Your answer should hold exactly the lines from the one with "Given: Open photo at The Glowing Pink title" through the last line of the material below, nothing before and nothing extra.

### Records supplied
=== Begin Enclosure ===

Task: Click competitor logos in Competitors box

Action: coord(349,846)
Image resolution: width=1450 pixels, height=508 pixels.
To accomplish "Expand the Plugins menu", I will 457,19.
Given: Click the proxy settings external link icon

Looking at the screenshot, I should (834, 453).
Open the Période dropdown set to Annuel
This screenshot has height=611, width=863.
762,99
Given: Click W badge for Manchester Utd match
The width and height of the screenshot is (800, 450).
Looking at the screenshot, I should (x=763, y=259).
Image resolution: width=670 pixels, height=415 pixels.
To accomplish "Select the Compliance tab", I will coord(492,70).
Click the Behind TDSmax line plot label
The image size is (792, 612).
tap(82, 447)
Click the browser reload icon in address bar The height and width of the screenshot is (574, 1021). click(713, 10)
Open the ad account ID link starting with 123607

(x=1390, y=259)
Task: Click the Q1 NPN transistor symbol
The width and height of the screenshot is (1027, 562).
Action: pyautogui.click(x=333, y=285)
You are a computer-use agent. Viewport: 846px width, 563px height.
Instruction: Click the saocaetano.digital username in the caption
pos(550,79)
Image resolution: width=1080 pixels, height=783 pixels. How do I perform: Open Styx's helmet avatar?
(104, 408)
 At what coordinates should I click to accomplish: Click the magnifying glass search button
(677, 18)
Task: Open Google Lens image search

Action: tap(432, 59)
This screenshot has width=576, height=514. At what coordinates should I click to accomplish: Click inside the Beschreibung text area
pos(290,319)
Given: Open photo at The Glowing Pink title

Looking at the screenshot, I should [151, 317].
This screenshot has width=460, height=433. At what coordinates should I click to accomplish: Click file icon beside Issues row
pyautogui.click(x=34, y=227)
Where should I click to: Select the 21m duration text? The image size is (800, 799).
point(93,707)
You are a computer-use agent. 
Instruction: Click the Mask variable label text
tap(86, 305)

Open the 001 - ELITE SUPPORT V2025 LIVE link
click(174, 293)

=== End Enclosure ===

### Response for this exercise
Given: Open photo at The Glowing Pink title

Looking at the screenshot, I should [151, 317].
This screenshot has width=460, height=433. At what coordinates should I click to accomplish: Click file icon beside Issues row
pyautogui.click(x=34, y=227)
Where should I click to: Select the 21m duration text? The image size is (800, 799).
point(93,707)
You are a computer-use agent. 
Instruction: Click the Mask variable label text
tap(86, 305)

Open the 001 - ELITE SUPPORT V2025 LIVE link
click(174, 293)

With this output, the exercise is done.